(Items from a data source)
++++++++
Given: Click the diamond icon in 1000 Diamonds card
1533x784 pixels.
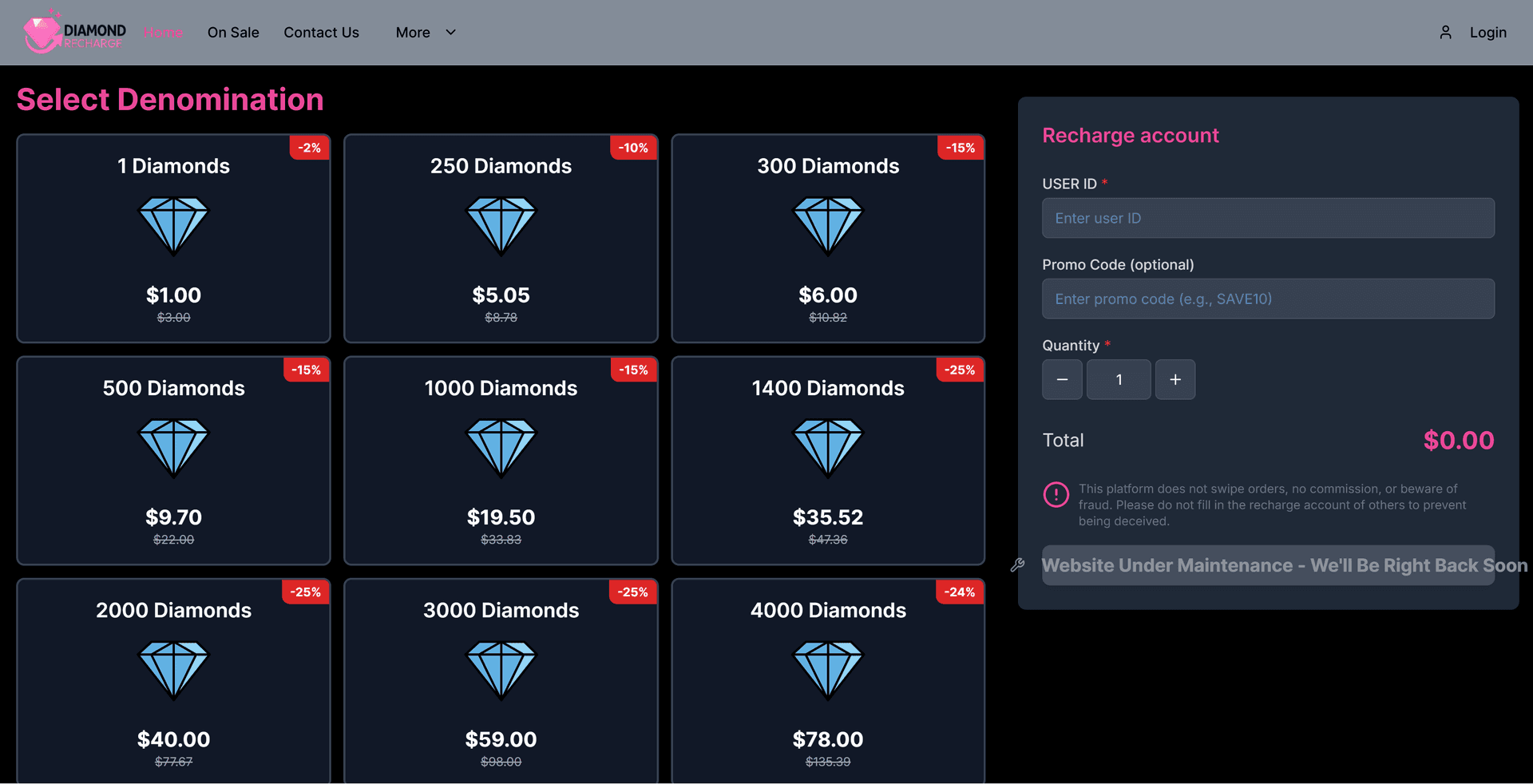Looking at the screenshot, I should pos(501,448).
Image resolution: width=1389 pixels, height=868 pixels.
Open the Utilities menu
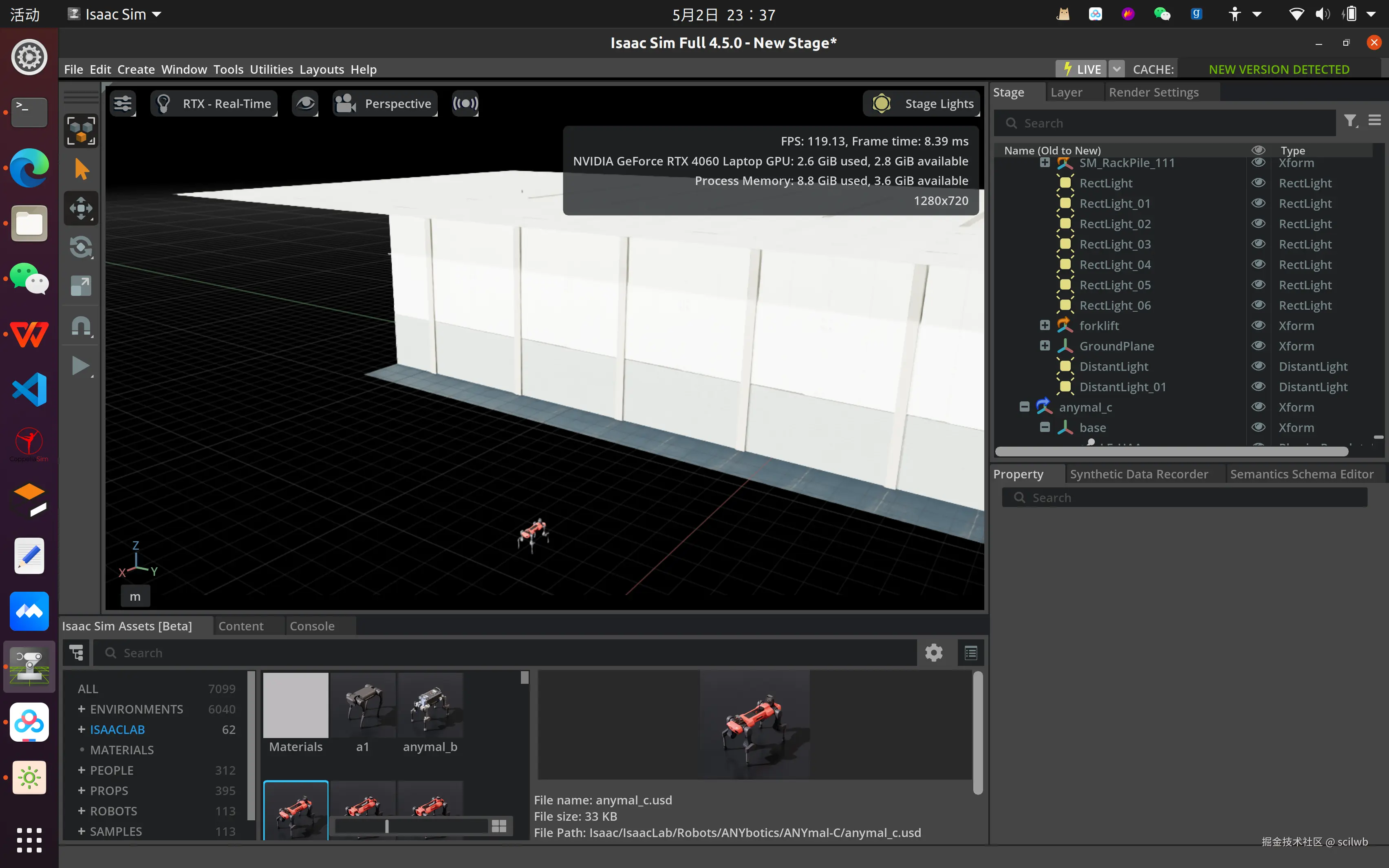coord(271,69)
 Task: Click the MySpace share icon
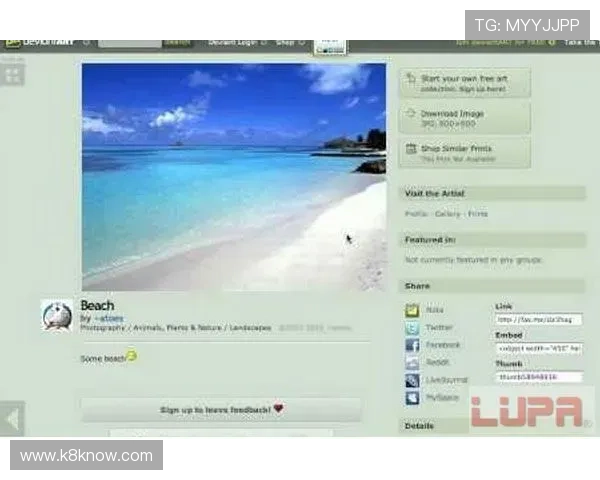click(412, 397)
++++++++
--- Exercise ---
Present the listing above as a Markdown table with the columns No. and Line, one row per nonblank line, and leave the pictures out.

--- Complete output ---
| No. | Line |
|---|---|
| 1 | Given: Click the diamond icon in 1000 Diamonds card |
| 2 | 1533x784 pixels. |
| 3 | Looking at the screenshot, I should pos(501,448). |
| 4 | Image resolution: width=1389 pixels, height=868 pixels. |
| 5 | Open the Utilities menu |
| 6 | coord(271,69) |
| 7 |  Task: Click the MySpace share icon |
| 8 | click(412, 397) |